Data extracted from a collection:
BEGIN

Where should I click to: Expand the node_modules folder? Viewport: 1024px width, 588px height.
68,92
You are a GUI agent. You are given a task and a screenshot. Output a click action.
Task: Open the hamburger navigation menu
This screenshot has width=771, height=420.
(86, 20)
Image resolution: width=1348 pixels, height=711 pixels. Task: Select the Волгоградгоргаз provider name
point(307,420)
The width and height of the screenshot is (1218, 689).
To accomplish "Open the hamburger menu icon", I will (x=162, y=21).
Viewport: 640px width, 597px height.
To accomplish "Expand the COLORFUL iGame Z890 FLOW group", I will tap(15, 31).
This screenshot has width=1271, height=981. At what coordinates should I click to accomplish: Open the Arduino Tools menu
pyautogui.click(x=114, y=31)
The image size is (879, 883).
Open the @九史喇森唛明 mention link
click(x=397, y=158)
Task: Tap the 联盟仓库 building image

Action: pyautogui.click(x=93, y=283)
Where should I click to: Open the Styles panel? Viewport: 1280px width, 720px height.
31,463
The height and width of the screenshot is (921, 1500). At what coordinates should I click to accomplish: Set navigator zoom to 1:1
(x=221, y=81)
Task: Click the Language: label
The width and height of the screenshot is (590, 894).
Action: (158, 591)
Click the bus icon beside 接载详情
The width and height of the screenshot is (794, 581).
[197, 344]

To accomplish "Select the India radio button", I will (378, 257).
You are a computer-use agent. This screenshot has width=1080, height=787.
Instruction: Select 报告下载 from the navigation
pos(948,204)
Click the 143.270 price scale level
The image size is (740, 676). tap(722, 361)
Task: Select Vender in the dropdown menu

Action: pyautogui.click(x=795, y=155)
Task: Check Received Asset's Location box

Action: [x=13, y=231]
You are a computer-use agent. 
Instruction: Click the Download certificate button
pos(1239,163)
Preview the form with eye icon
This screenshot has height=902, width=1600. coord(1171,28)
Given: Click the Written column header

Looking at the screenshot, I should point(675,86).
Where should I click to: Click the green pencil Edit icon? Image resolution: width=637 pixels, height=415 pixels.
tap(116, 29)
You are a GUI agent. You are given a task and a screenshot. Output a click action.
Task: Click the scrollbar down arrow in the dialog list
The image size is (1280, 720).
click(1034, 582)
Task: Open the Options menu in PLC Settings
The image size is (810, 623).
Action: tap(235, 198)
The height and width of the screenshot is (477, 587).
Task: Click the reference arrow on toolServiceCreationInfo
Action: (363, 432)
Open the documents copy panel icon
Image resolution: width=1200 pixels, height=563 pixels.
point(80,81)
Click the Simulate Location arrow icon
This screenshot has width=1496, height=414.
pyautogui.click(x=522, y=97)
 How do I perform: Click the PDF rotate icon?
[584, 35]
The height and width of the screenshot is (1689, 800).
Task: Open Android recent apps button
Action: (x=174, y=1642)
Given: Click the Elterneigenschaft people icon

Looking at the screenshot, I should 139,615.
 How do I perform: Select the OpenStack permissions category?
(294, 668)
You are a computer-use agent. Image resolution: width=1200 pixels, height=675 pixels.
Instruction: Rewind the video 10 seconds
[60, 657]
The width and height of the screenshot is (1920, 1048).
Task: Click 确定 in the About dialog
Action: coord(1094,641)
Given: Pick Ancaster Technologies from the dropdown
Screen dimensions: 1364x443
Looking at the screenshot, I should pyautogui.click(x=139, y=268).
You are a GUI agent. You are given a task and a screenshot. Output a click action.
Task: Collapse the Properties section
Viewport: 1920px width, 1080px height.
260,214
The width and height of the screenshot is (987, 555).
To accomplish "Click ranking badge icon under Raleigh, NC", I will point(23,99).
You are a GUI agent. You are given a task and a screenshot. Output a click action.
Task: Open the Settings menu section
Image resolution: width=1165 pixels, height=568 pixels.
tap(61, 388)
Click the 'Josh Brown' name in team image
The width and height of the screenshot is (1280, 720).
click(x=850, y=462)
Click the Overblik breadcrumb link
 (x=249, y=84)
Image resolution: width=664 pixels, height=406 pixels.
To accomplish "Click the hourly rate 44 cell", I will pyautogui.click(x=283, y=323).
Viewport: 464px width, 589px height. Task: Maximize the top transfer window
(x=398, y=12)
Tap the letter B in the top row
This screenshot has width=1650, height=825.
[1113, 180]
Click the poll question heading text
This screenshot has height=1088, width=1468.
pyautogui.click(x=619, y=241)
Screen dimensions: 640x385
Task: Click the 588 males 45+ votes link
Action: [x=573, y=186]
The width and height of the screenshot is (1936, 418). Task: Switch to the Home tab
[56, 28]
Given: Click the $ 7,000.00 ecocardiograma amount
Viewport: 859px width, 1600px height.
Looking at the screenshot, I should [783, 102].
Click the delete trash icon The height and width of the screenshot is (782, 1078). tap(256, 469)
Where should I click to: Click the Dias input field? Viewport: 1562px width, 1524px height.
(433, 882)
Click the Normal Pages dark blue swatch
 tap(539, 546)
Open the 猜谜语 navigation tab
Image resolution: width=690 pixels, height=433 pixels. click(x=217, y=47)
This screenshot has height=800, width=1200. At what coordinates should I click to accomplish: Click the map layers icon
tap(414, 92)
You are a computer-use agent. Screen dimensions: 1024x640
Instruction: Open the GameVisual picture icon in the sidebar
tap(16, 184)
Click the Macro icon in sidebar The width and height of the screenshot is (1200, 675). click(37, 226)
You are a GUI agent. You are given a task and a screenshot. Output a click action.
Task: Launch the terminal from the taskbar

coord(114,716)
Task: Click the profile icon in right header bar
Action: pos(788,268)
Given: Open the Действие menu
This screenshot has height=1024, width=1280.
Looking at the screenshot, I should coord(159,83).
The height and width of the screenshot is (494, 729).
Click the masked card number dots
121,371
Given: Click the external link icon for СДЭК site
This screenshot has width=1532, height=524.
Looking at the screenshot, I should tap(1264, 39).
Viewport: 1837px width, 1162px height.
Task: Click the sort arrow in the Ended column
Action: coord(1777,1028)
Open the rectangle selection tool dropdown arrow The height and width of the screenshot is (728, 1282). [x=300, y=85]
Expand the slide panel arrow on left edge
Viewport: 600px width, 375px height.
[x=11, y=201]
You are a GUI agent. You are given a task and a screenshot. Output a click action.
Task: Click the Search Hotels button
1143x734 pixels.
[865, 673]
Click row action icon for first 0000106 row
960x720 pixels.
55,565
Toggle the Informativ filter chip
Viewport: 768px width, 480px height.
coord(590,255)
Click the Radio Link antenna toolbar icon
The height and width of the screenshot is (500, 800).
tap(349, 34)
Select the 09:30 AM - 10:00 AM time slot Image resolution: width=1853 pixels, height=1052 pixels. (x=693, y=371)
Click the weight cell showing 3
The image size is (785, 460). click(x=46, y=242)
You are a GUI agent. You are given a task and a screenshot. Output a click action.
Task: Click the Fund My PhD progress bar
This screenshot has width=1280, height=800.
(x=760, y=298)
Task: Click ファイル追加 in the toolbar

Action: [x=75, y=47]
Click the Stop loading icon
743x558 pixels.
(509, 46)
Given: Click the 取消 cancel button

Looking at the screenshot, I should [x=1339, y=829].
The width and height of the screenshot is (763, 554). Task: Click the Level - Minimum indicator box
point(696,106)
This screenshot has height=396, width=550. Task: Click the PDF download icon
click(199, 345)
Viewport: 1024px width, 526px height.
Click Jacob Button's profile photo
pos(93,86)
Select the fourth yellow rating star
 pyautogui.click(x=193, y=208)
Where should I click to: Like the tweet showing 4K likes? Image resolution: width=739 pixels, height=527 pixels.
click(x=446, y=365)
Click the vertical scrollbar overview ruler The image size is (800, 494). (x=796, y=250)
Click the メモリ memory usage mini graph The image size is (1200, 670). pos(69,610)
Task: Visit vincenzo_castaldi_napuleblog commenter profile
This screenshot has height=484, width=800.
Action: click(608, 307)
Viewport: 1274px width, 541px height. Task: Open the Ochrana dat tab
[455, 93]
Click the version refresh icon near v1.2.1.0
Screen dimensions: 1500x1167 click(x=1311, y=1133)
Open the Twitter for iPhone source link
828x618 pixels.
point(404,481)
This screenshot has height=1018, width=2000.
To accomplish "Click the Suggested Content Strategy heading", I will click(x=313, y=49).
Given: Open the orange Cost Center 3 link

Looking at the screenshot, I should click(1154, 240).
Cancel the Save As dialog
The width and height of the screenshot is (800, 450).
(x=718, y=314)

END

# [Task item]
Could you reproduce, exactly, every line above from the line with "Where should I click to: Click the green" to the line with "Click the Simulate Location arrow icon", and no other line? Both ends count.

# [Answer box]
Where should I click to: Click the green pencil Edit icon? Image resolution: width=637 pixels, height=415 pixels.
tap(116, 29)
You are a GUI agent. You are given a task and a screenshot. Output a click action.
Task: Click the scrollbar down arrow in the dialog list
The image size is (1280, 720).
click(1034, 582)
Task: Open the Options menu in PLC Settings
The image size is (810, 623).
Action: tap(235, 198)
The height and width of the screenshot is (477, 587).
Task: Click the reference arrow on toolServiceCreationInfo
Action: (363, 432)
Open the documents copy panel icon
Image resolution: width=1200 pixels, height=563 pixels.
point(80,81)
Click the Simulate Location arrow icon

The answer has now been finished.